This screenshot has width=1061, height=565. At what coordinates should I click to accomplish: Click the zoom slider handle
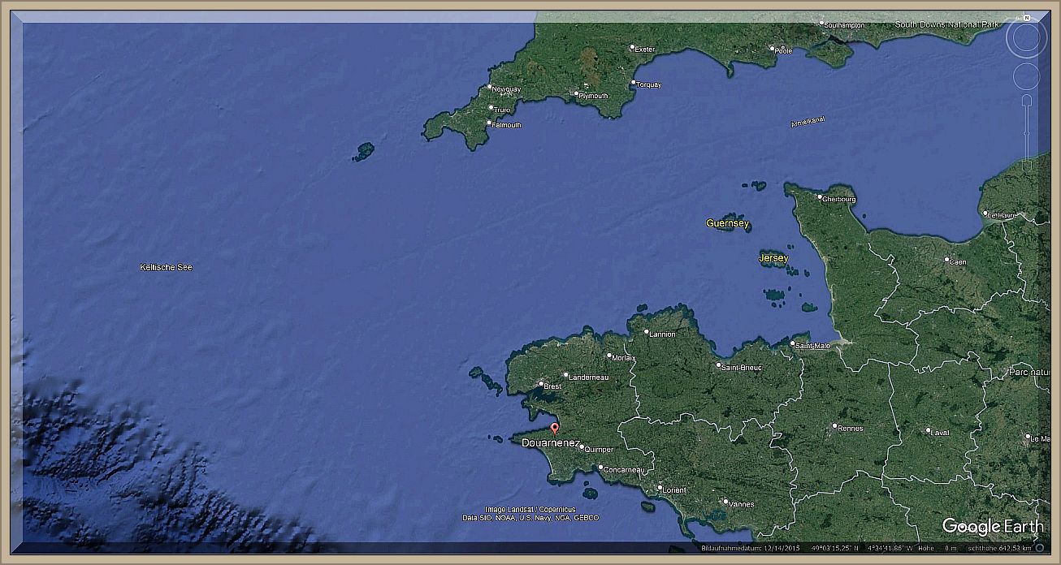(x=1026, y=134)
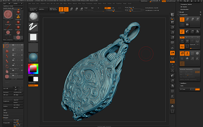Open the Material menu

75,4
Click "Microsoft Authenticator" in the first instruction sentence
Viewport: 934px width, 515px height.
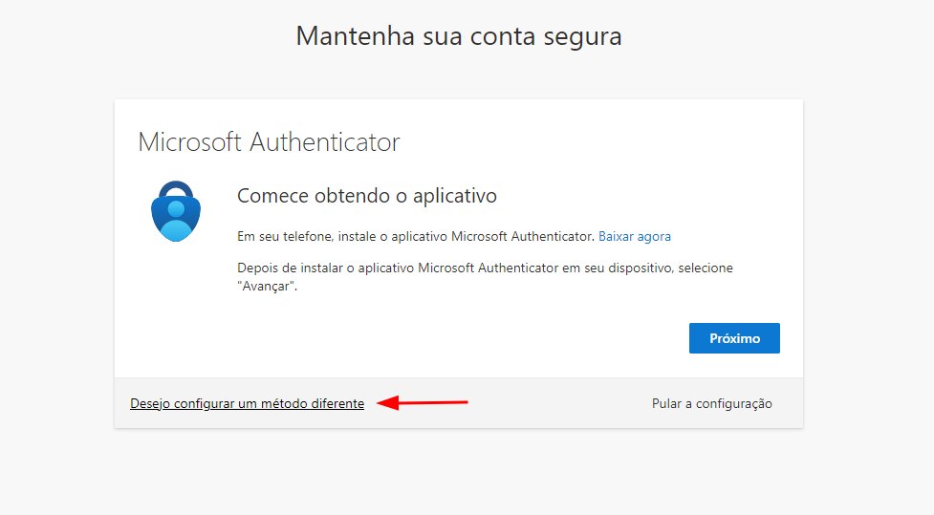(522, 236)
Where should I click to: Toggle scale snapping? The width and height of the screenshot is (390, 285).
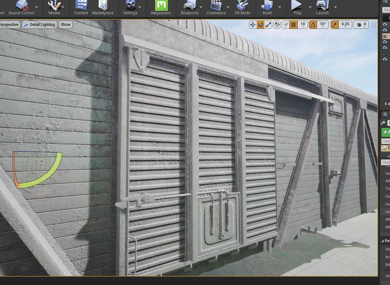334,25
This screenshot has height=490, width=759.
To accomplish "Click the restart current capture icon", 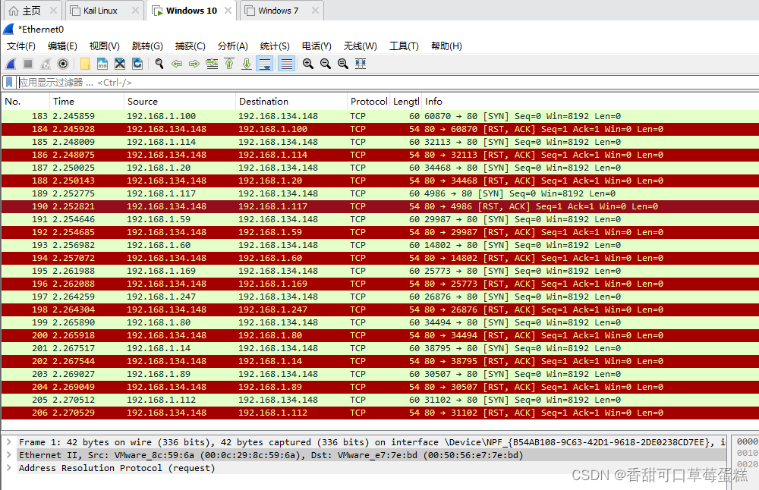I will (x=45, y=64).
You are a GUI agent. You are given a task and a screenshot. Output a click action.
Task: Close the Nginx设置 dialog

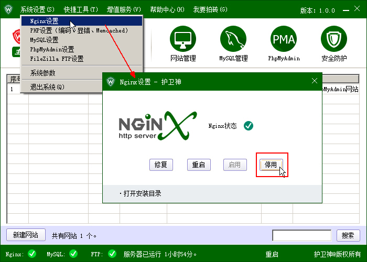point(315,81)
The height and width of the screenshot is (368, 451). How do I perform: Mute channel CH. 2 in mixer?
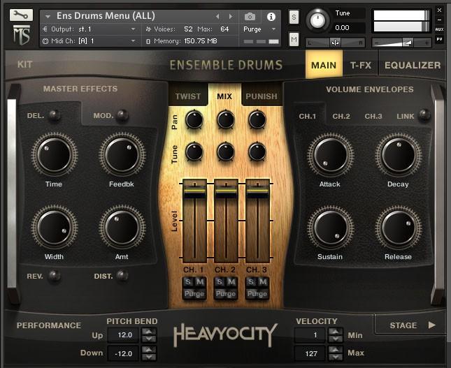click(x=231, y=281)
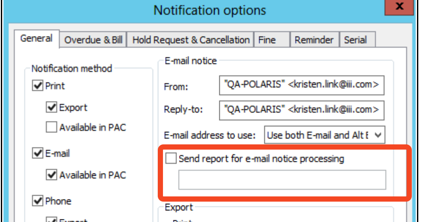This screenshot has height=222, width=430.
Task: Click the Notification options title bar
Action: [x=210, y=10]
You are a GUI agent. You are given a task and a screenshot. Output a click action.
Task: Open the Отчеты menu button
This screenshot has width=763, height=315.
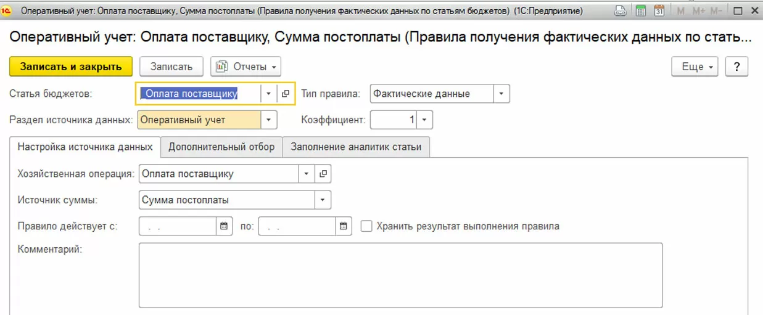(x=245, y=67)
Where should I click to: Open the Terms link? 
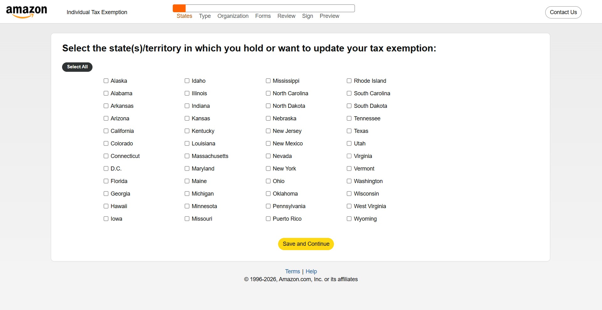coord(292,271)
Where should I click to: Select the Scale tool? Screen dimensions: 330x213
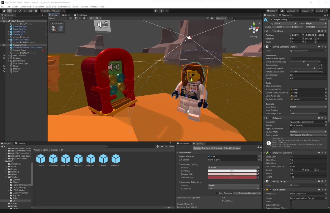pyautogui.click(x=20, y=11)
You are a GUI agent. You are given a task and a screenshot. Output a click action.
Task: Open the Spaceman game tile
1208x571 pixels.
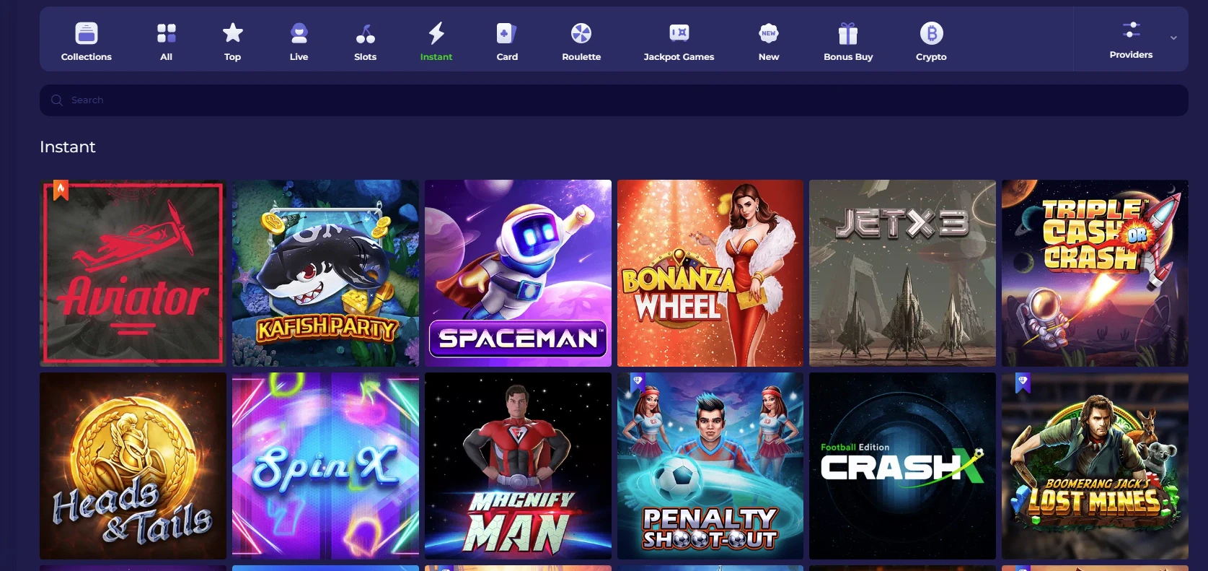518,273
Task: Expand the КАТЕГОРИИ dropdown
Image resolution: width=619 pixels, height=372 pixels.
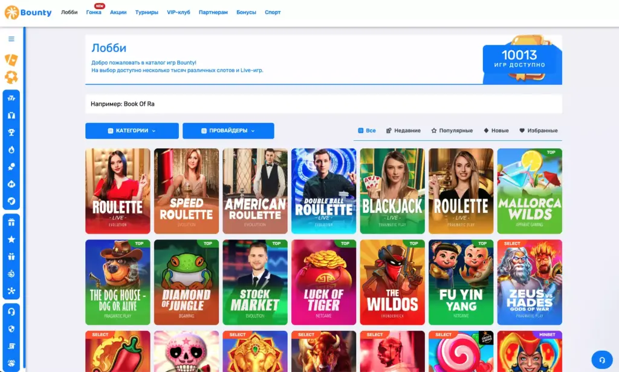Action: (132, 131)
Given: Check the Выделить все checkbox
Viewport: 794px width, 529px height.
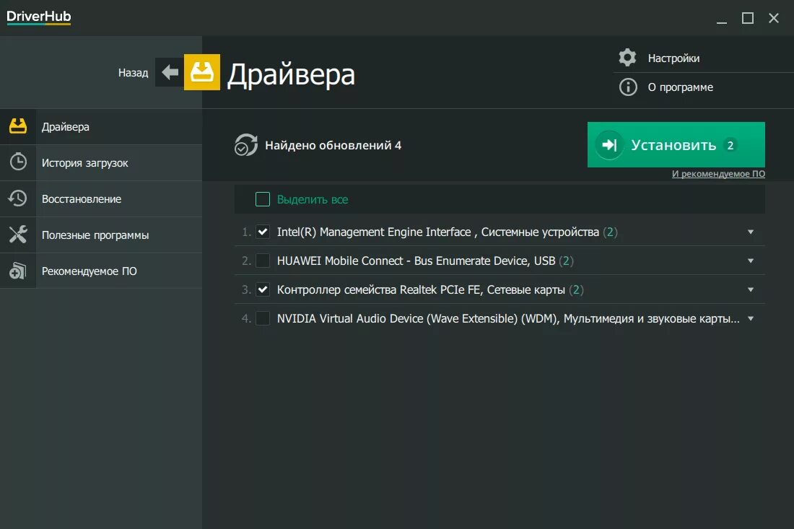Looking at the screenshot, I should pos(263,199).
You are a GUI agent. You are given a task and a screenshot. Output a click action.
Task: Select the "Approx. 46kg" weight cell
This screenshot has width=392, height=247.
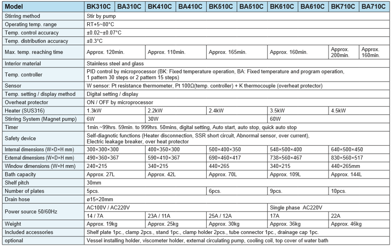click(345, 224)
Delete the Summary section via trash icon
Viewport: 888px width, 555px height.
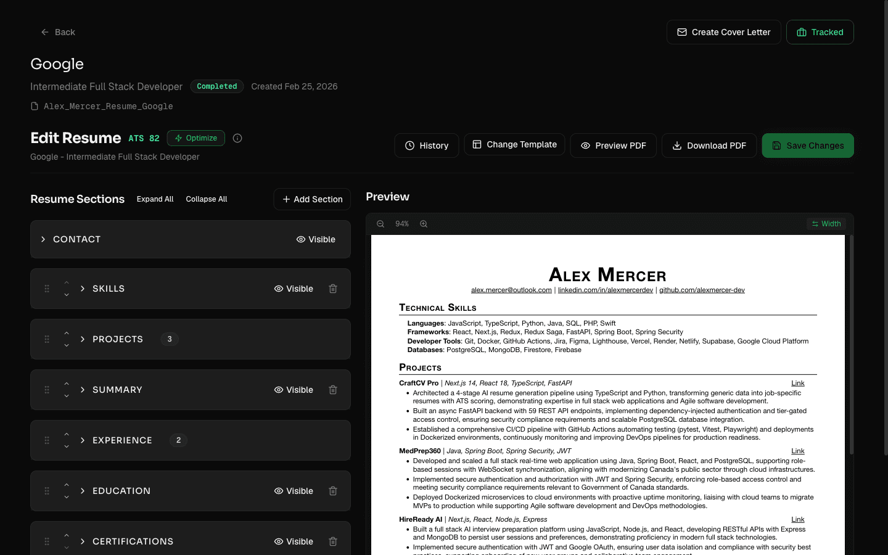point(333,390)
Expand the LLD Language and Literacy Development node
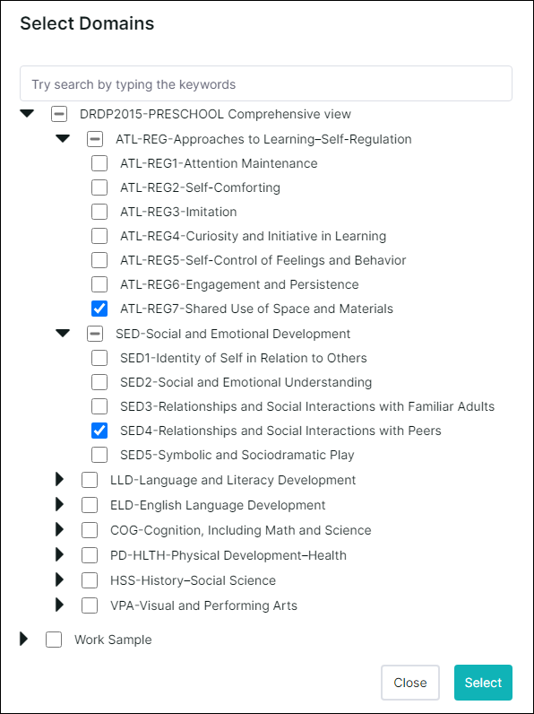Image resolution: width=534 pixels, height=714 pixels. pos(60,480)
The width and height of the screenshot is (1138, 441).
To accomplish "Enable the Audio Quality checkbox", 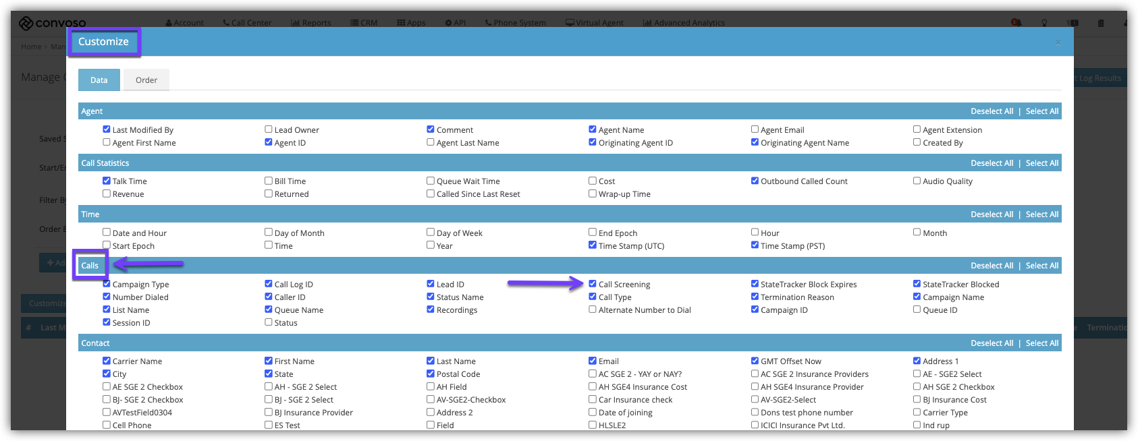I will 917,181.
++++++
Exercise | All that is wanted is the lines above between the one containing "Where should I click to: Select" and the one containing "The width and height of the screenshot is (1138, 441).", inclusive, restated word for word, with pictures omitted.

Written answer |
Where should I click to: Select the Scale tool? Screen dimensions: 330x213
pyautogui.click(x=20, y=11)
You are a GUI agent. You are given a task and a screenshot. Output a click action.
Task: Open the Spaceman game tile
1208x571 pixels.
518,273
Task: Expand the КАТЕГОРИИ dropdown
Image resolution: width=619 pixels, height=372 pixels.
Action: (132, 131)
Given: Check the Выделить все checkbox
Viewport: 794px width, 529px height.
Looking at the screenshot, I should pos(263,199).
You are a GUI agent. You are given a task and a screenshot. Output a click action.
Task: Select the "Approx. 46kg" weight cell
This screenshot has width=392, height=247.
click(345, 224)
Delete the Summary section via trash icon
Viewport: 888px width, 555px height.
point(333,390)
Expand the LLD Language and Literacy Development node
Image resolution: width=534 pixels, height=714 pixels. pos(60,480)
The width and height of the screenshot is (1138, 441).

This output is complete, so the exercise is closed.